TRY IT:
Look through the records below and state how many lines carry the string "screenshot", adding nothing.

SUPPLIED RECORDS:
▽
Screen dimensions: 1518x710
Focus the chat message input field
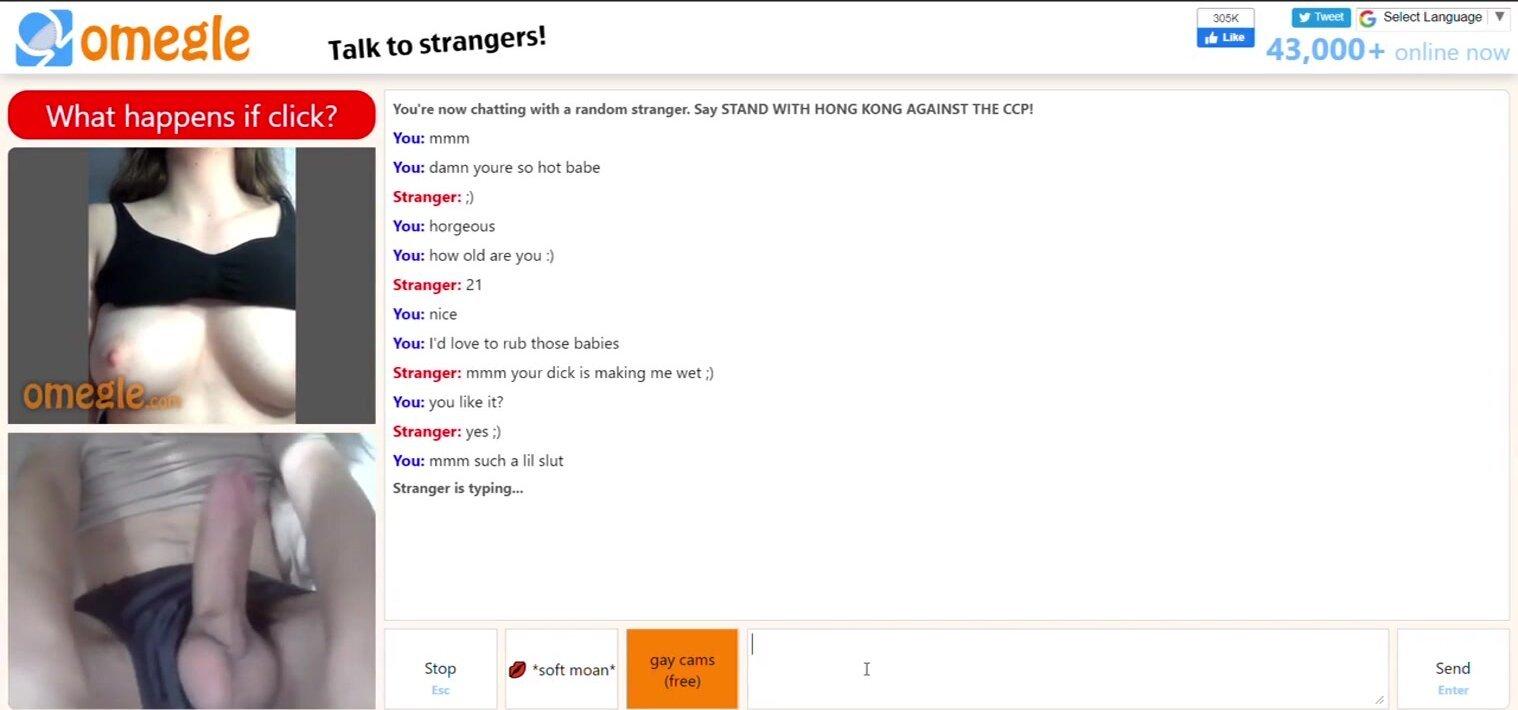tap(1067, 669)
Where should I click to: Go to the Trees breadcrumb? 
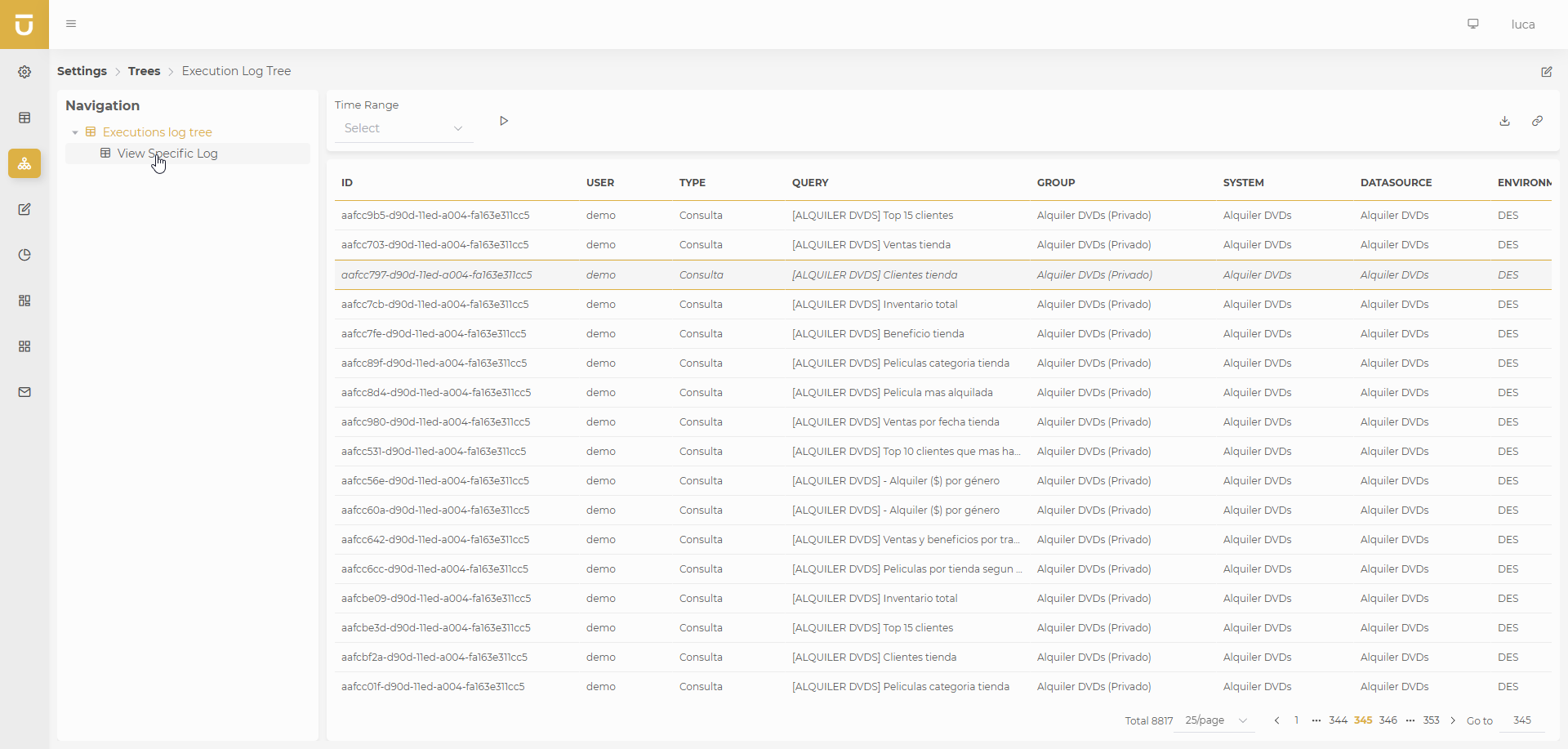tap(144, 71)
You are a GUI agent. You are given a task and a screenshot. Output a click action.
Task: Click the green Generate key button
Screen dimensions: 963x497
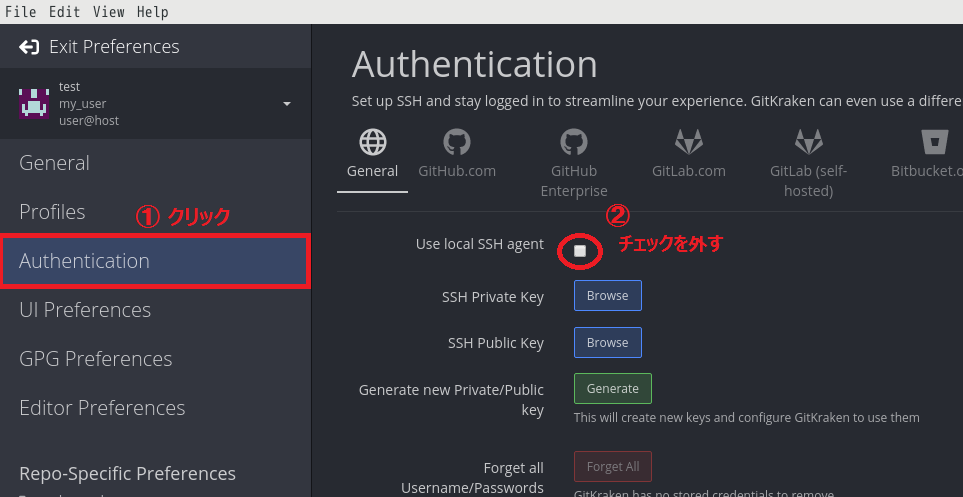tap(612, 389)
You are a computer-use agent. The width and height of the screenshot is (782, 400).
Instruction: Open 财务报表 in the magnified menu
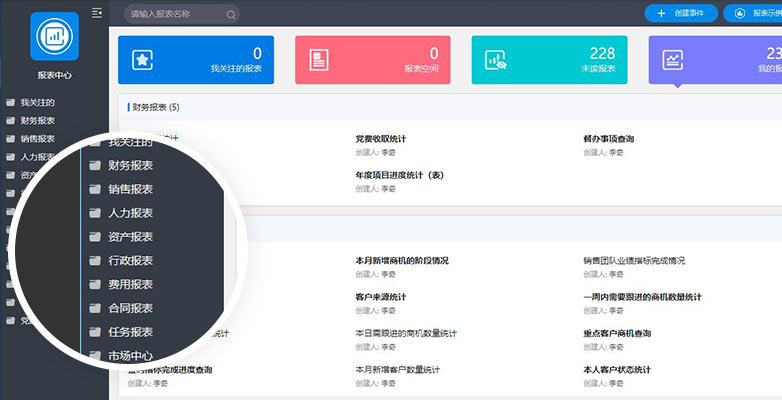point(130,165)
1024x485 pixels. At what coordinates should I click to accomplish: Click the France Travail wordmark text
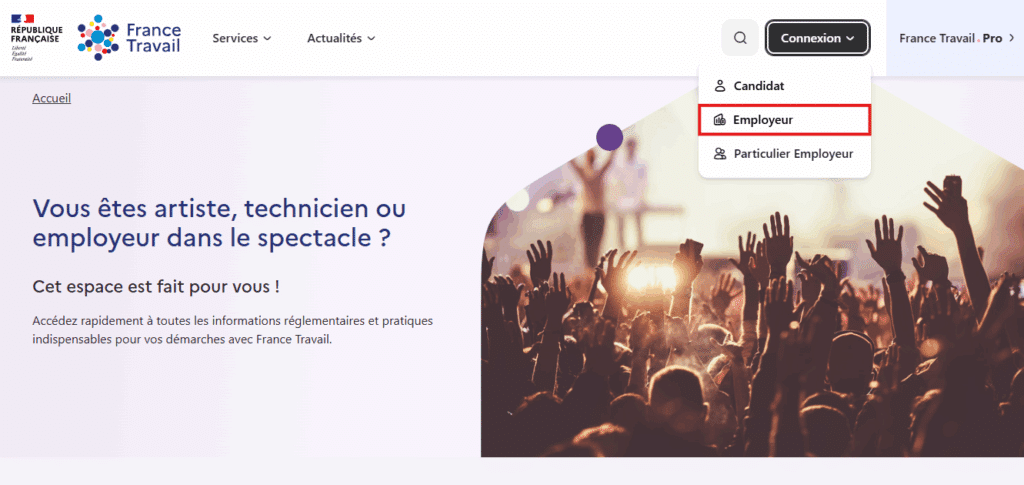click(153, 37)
△
RESPONSE AREA:
2